From the listing below, pull out every line that contains the string "size". Case counts.
-- Begin RECORDS --
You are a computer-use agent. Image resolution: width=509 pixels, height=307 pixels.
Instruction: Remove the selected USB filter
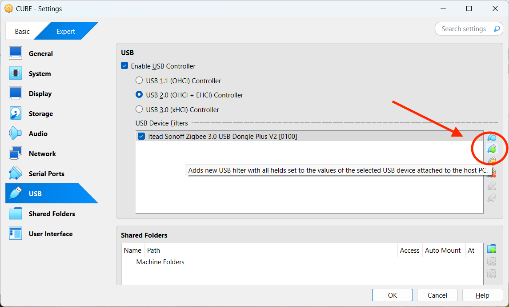492,174
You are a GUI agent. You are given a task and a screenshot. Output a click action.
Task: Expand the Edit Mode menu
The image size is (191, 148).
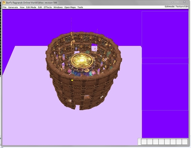pos(31,7)
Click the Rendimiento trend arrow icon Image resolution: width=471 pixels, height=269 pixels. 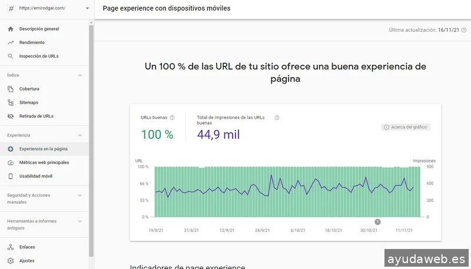(11, 42)
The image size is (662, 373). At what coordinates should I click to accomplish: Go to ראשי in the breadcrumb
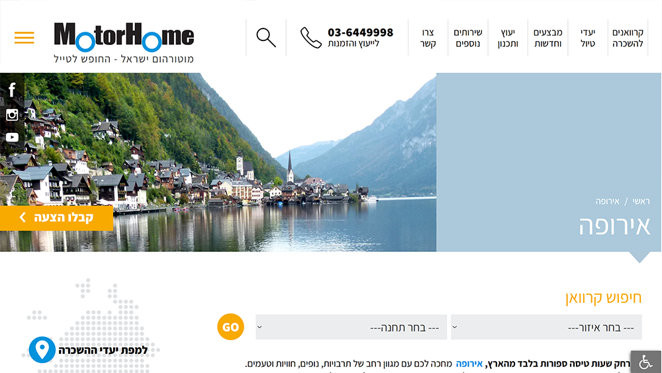[641, 201]
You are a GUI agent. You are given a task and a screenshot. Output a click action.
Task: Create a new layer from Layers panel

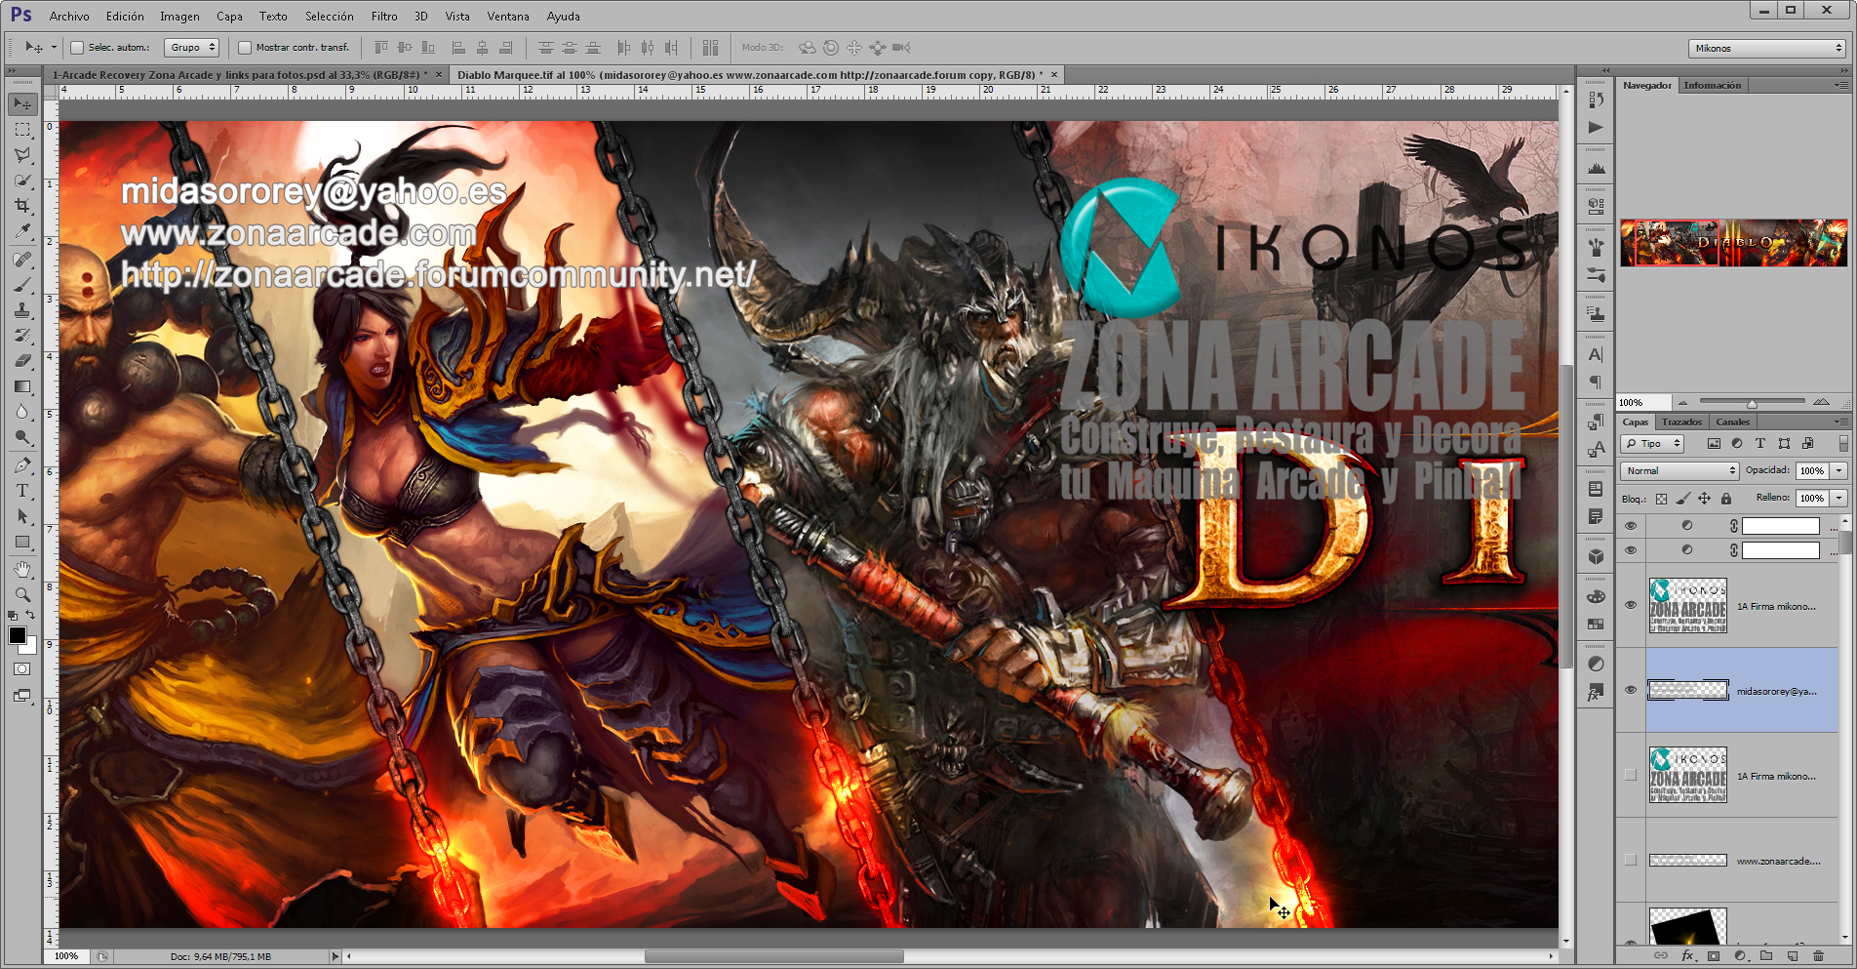pos(1793,956)
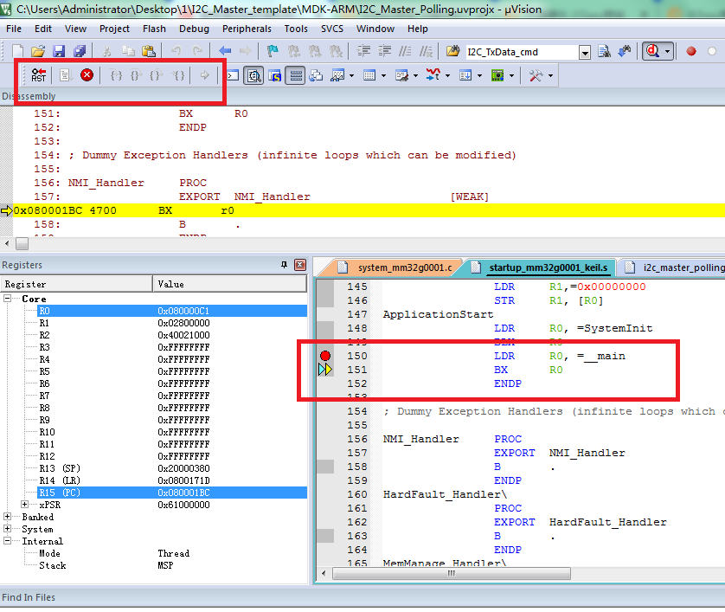Image resolution: width=725 pixels, height=612 pixels.
Task: Toggle the Disassembly Window toolbar button
Action: [254, 75]
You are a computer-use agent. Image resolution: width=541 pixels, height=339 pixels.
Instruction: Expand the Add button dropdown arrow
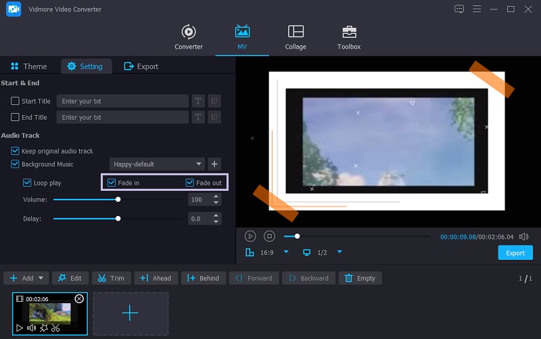tap(41, 278)
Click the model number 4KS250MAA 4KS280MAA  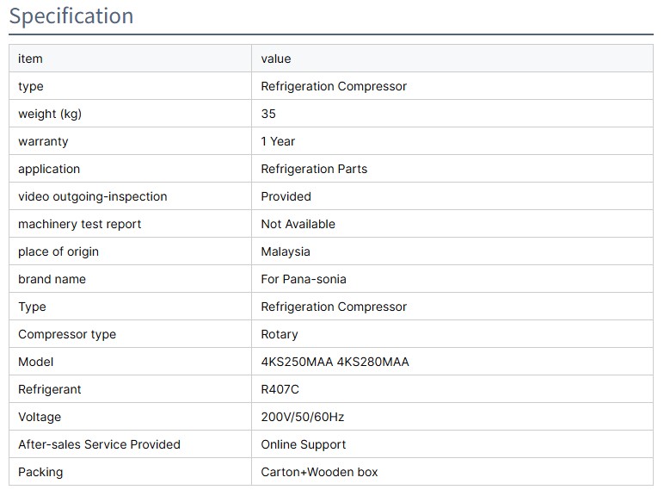[335, 362]
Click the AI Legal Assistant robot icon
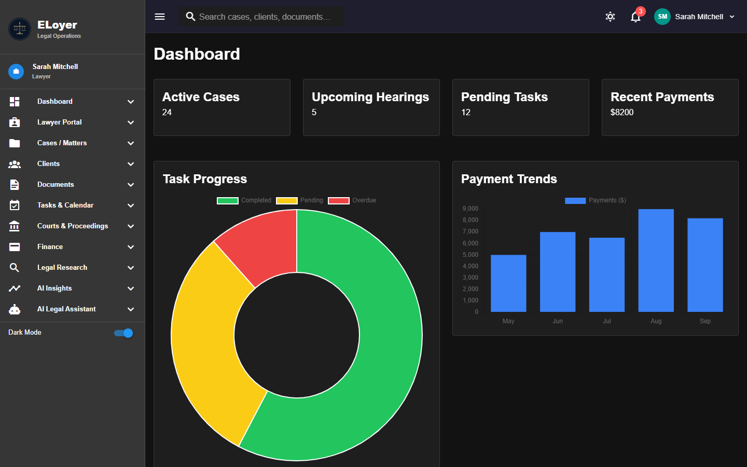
-- End RECORDS --
_THE RESULT_.
The image size is (191, 148).
The image size is (662, 373). At what coordinates should I click to accomplish: Go to ראשי in the breadcrumb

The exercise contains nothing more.